This exercise calls for a copy of every line in the listing below that carries the word "will".
----------------------------------------
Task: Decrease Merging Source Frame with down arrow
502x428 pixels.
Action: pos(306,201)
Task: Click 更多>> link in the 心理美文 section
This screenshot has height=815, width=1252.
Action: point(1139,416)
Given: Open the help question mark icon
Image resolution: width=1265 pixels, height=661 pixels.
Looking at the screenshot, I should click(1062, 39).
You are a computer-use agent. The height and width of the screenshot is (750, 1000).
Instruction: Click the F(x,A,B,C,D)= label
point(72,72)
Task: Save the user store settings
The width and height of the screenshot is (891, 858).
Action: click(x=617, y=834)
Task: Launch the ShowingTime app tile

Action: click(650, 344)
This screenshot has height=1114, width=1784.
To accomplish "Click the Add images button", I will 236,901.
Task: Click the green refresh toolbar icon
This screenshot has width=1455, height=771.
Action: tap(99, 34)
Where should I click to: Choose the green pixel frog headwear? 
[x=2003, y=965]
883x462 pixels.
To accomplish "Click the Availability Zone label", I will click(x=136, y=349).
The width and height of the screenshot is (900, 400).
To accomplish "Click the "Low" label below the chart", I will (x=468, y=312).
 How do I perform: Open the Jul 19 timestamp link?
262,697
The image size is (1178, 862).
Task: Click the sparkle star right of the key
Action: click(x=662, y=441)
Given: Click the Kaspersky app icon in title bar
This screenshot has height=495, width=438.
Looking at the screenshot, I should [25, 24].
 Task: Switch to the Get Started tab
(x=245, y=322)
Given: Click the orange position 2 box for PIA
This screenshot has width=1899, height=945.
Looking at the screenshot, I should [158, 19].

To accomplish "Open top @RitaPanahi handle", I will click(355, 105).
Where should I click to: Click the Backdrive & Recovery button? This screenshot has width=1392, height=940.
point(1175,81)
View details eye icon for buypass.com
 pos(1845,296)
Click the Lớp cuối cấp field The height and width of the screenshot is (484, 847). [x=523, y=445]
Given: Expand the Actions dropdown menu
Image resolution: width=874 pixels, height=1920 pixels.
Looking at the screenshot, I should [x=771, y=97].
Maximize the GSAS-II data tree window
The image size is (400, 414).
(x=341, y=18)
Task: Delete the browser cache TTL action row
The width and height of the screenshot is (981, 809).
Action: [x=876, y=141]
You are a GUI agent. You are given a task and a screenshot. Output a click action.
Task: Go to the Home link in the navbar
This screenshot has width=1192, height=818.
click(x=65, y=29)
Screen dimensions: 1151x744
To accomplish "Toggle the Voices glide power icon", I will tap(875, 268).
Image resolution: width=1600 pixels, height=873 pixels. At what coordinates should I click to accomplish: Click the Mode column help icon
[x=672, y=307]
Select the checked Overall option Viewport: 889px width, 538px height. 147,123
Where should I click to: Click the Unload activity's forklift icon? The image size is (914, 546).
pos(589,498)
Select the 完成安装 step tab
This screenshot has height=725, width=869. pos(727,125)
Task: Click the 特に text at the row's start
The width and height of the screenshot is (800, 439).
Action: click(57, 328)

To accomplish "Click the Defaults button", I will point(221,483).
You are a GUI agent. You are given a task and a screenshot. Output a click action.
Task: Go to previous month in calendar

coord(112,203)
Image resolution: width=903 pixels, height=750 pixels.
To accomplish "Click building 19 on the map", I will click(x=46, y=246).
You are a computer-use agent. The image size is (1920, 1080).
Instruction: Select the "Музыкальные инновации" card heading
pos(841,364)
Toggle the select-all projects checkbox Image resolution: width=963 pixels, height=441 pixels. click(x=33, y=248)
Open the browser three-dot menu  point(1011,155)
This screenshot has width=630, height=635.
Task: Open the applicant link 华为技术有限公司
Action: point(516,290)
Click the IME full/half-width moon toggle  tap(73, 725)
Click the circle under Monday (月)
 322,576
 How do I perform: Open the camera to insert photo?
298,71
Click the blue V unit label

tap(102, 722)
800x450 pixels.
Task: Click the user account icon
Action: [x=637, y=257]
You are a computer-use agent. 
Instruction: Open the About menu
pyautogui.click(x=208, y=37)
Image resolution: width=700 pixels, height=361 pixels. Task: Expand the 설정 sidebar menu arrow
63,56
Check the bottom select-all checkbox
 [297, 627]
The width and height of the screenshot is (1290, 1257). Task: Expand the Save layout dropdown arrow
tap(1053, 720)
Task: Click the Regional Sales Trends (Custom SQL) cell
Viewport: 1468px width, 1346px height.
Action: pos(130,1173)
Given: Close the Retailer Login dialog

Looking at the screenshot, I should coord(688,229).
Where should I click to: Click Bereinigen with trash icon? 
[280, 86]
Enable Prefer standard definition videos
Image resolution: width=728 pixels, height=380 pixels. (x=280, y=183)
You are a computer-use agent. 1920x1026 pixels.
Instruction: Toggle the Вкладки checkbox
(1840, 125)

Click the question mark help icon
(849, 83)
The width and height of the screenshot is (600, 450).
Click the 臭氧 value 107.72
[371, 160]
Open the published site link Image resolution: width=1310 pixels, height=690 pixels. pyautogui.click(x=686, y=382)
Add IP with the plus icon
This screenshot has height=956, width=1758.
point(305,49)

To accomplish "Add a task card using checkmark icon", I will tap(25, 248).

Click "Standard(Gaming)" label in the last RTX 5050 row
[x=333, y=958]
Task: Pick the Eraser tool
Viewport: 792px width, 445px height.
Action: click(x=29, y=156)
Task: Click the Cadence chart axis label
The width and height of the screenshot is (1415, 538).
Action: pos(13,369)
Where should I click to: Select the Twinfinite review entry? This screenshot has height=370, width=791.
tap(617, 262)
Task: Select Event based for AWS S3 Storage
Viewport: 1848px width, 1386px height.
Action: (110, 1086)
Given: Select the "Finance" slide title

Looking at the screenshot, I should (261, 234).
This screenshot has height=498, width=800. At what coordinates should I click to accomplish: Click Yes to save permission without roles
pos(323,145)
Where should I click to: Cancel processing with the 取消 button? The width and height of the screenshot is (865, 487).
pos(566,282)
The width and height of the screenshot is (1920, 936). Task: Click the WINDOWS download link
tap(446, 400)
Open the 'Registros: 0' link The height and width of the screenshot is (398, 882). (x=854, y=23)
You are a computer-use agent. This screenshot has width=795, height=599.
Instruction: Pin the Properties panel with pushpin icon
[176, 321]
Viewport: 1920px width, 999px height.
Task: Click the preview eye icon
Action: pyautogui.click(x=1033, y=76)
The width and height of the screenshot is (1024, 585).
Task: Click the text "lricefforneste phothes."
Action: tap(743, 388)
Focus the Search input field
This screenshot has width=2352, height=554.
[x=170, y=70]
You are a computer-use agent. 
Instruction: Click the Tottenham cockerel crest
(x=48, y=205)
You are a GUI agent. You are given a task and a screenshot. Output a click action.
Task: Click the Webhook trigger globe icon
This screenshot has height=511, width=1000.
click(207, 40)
----------------------------------------
Exercise answer:
To accomplish "Click the Add images button", I will 236,901.
To accomplish "Click the Availability Zone label", I will click(x=136, y=349).
To accomplish "Click the "Low" label below the chart", I will (x=468, y=312).
To accomplish "Open top @RitaPanahi handle", I will click(355, 105).
To accomplish "Toggle the Voices glide power icon", I will tap(875, 268).
To accomplish "Click the Defaults button", I will point(221,483).
To accomplish "Click building 19 on the map", I will click(x=46, y=246).
To accomplish "Add a task card using checkmark icon", I will tap(25, 248).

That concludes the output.